Meet the **Hyper-Diamond**! It’s the sixth Platonic Solid and it only works in the fourth dimension.

## Who believed that the four elements can be described geometrically?

**Euclid** (c. 325-265 BC), of Alexandria, probably a student at the Academy founded by Plato, wrote a treatise in 13 books (chapters), titled The Elements of Geometry, in which he presented geometry in an ideal axiomatic form, which came to be known as Euclidean geometry.

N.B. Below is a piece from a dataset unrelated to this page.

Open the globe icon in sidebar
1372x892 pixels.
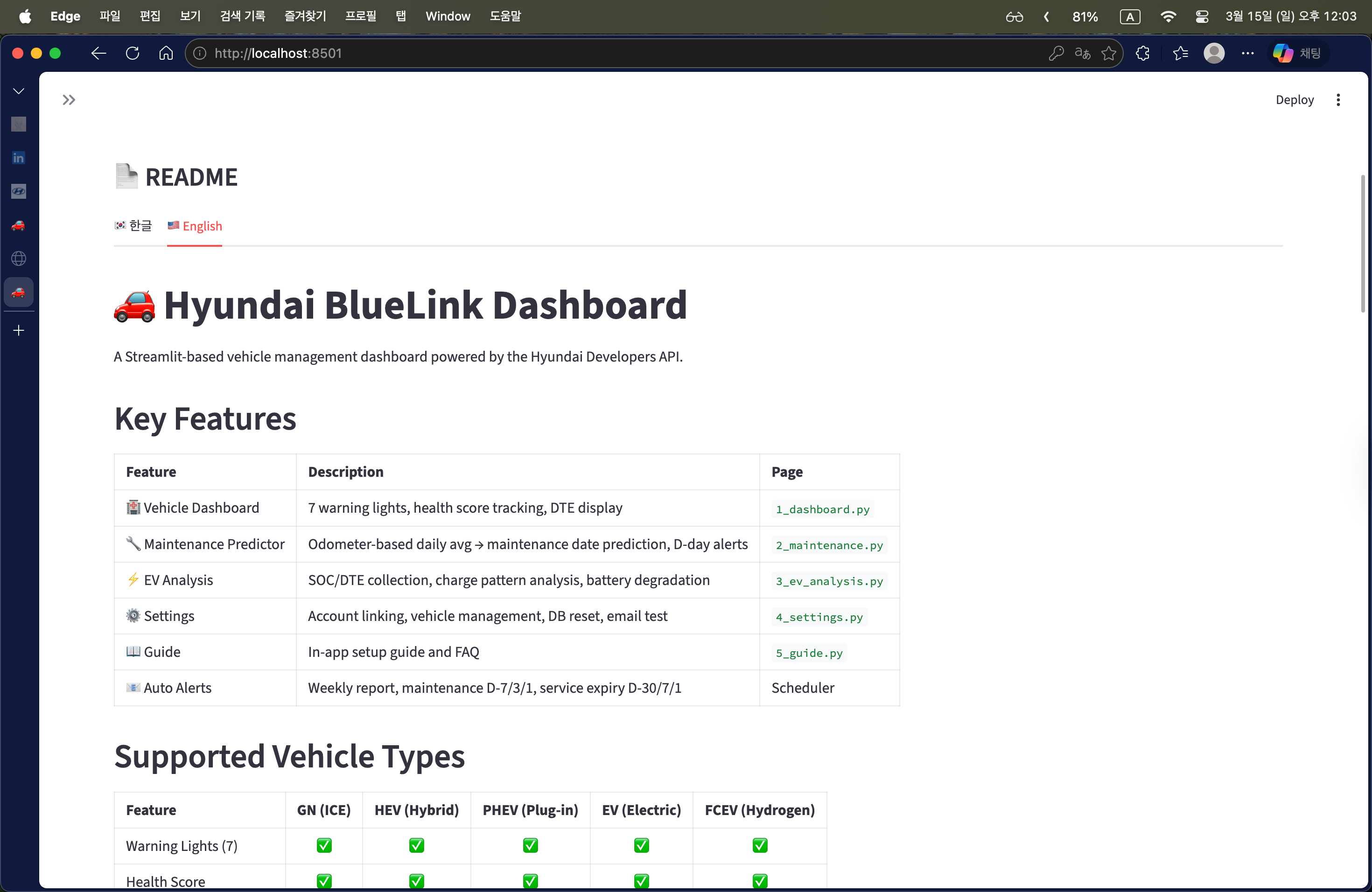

## What four solids did Plato believed made up the four elements?

The ancients believed that the world was made up of four basic “elements”: **earth, water, air, and fire**. Around 350 BC, the ancient Greek philosopher Plato, in his book Timaeus, theorized that these four elements were all aggregates of tiny solids (in modern parlance, atoms).

## Are all prisms Platonic solids?

**No, not all prisms are platonic solids, but some are**. By definition, a prism is a solid object that has flat faces and identical faces on each end.

## Is sphere a Platonic solid?

Well, **a Platonic solid looks a lot like a sphere in ordinary 3-dimensional space, with its surface chopped up into polygons**. So, a 4d regular polytope looks a lot like a sphere in 4-dimensional space with its surface chopped up into polyhedra!

## What is the strongest Platonic solid?

The project also ended with a conclusion that the **cube, tetrahedron, and octahedron** are the strongest Platonic solids.

## Why can’t there be a sixth Platonic solid?

In a nutshell: it is impossible to have more than 5 platonic solids, because **any other possibility violates simple rules about the number of edges, corners and faces we can have together**.

## Are there only 5 regular polyhedra?

Platonic solid, any of the five geometric solids whose faces are all identical, regular polygons meeting at the same three-dimensional angles. Also known as the five regular polyhedra, they consist of the **tetrahedron (or pyramid), cube, octahedron, dodecahedron, and icosahedron**.

## Is the earth a dodecahedron?

The dodecahedron corresponds to the UNIVERSE because the zodiac has 12 signs (the constellations of stars that the sun passes through in the course of one year) corresponding to the 12 faces of the dodecahedron. So thus meaning that **the earth is a dodecahedron**.

## What did Plato say about the dodecahedron?

The fifth, the dodecahedron, has pentagonal faces. Plato believed that the first four corresponded to the elements of which the Greeks thought the material world was composed: fire, air, water and earth. The dodecahedron, however, **corresponded to quintessence, the element of the heavens**.

## Is a cube a Hexahedron?

A hexahedron (plural: hexahedra) is any polyhedron with six faces. **A cube, for example, is a regular hexahedron with all its faces square, and three squares around each vertex**. There are seven topologically distinct convex hexahedra, one of which exists in two mirror image forms.